Exercise goal → All that should be output is the block of lines below from the line with "Open help icon next to Storage Space" to the line with "903x604 pixels.", both included, exactly as written.

Data shown →

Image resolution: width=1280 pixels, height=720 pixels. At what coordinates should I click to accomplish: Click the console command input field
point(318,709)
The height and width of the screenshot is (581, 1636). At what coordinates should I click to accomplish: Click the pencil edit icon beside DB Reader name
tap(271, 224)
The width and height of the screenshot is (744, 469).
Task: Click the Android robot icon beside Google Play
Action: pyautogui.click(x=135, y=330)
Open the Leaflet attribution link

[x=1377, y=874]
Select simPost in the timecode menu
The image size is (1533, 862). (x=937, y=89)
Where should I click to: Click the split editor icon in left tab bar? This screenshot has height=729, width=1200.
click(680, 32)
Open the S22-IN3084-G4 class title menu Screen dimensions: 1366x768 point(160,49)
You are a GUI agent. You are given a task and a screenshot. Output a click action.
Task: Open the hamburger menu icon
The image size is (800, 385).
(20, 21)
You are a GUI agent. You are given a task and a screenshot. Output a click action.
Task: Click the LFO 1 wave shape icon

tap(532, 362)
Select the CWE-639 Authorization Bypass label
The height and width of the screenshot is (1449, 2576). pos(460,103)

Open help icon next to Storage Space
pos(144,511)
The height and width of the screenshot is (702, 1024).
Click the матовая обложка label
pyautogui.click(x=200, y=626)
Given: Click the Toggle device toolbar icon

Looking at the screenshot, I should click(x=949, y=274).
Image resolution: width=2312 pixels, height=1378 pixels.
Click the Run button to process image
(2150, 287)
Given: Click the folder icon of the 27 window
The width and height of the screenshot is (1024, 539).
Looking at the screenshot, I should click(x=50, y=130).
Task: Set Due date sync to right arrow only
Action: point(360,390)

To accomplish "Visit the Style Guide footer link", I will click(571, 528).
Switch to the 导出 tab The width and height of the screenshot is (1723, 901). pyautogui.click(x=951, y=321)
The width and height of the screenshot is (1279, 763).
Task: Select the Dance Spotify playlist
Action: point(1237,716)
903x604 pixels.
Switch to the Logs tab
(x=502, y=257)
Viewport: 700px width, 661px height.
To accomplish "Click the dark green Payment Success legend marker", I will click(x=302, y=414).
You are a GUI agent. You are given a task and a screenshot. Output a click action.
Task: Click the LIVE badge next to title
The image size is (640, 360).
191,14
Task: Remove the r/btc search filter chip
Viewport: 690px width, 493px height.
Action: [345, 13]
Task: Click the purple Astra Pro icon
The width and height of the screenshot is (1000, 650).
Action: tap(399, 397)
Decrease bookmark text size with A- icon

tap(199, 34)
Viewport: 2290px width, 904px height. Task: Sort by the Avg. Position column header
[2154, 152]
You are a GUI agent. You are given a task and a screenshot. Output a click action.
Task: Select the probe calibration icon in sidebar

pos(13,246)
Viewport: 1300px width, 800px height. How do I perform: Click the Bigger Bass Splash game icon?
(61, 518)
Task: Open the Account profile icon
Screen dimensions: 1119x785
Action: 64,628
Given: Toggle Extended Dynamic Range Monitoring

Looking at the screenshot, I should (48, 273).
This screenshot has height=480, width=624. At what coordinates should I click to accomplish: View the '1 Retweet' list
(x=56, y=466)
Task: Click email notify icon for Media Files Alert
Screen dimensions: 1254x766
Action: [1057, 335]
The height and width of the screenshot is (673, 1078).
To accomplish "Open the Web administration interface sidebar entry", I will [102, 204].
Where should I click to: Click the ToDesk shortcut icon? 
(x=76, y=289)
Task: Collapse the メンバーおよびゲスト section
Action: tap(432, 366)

Reply →
Open help icon next to Storage Space
pos(144,511)
The height and width of the screenshot is (702, 1024).
Click the матовая обложка label
pyautogui.click(x=200, y=626)
Given: Click the Toggle device toolbar icon

Looking at the screenshot, I should click(x=949, y=274).
Image resolution: width=2312 pixels, height=1378 pixels.
Click the Run button to process image
(2150, 287)
Given: Click the folder icon of the 27 window
The width and height of the screenshot is (1024, 539).
Looking at the screenshot, I should click(x=50, y=130).
Task: Set Due date sync to right arrow only
Action: point(360,390)

To accomplish "Visit the Style Guide footer link", I will click(571, 528).
Switch to the 导出 tab The width and height of the screenshot is (1723, 901). pyautogui.click(x=951, y=321)
The width and height of the screenshot is (1279, 763).
Task: Select the Dance Spotify playlist
Action: point(1237,716)
903x604 pixels.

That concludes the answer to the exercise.